## WHAT THE EXERCISE ASKS
Please gather every one of the lines below that contains the string "answer", and treat uppercase and lowercase as different.

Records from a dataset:
.....

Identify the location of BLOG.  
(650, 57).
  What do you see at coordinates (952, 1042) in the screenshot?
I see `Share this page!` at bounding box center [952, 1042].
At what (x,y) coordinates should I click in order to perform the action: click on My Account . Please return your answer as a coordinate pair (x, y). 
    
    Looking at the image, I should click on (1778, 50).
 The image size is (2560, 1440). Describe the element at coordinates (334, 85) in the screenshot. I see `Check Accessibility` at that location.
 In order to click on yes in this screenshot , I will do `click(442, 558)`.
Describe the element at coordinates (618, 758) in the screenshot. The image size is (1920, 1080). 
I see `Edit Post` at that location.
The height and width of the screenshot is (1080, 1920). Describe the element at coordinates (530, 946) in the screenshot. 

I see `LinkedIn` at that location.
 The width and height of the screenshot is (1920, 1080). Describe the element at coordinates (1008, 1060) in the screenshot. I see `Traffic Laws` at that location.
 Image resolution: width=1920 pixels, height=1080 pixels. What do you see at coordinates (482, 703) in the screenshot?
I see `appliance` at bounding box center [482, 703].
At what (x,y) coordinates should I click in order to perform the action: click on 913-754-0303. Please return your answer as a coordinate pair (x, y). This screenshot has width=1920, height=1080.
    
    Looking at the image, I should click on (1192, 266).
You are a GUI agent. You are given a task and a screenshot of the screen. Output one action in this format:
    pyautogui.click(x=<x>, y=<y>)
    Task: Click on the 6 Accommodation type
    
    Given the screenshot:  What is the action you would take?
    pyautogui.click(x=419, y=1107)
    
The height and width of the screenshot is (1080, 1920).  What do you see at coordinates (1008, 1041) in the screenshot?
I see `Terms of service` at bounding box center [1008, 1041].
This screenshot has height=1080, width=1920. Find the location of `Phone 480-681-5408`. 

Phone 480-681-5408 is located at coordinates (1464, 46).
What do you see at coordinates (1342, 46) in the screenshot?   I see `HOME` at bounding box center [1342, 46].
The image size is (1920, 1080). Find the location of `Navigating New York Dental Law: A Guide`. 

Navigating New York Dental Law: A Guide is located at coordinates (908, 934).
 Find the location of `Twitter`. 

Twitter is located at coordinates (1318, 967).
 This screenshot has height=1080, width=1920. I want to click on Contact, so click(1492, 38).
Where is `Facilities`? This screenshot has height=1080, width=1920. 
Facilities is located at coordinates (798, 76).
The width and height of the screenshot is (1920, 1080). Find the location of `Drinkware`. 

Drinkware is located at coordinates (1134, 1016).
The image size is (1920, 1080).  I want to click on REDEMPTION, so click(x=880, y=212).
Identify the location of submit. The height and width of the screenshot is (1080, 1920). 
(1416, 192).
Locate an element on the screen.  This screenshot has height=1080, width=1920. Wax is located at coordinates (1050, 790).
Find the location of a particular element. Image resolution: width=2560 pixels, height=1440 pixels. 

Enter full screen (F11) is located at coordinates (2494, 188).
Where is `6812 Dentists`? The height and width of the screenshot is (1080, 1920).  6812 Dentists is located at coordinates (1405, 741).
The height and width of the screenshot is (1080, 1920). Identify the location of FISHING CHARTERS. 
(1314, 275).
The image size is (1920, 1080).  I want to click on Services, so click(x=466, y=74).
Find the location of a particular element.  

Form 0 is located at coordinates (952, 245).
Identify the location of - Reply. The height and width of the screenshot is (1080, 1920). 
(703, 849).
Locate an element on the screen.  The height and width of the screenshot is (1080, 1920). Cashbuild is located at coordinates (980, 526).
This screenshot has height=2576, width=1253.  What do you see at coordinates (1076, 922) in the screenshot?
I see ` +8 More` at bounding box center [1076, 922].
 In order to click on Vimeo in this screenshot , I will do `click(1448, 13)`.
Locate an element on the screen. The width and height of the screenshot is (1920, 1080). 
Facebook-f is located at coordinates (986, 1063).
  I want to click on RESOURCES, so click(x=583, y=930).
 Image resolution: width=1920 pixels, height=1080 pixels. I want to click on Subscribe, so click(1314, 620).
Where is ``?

.....

## IN RESPONSE
At what (x,y) coordinates should I click in order to perform the action: click on My Account . Please return your answer as a coordinate pair (x, y). 
At what (x,y) coordinates should I click in order to perform the action: click on 913-754-0303. Please return your answer as a coordinate pair (x, y). This screenshot has width=1920, height=1080.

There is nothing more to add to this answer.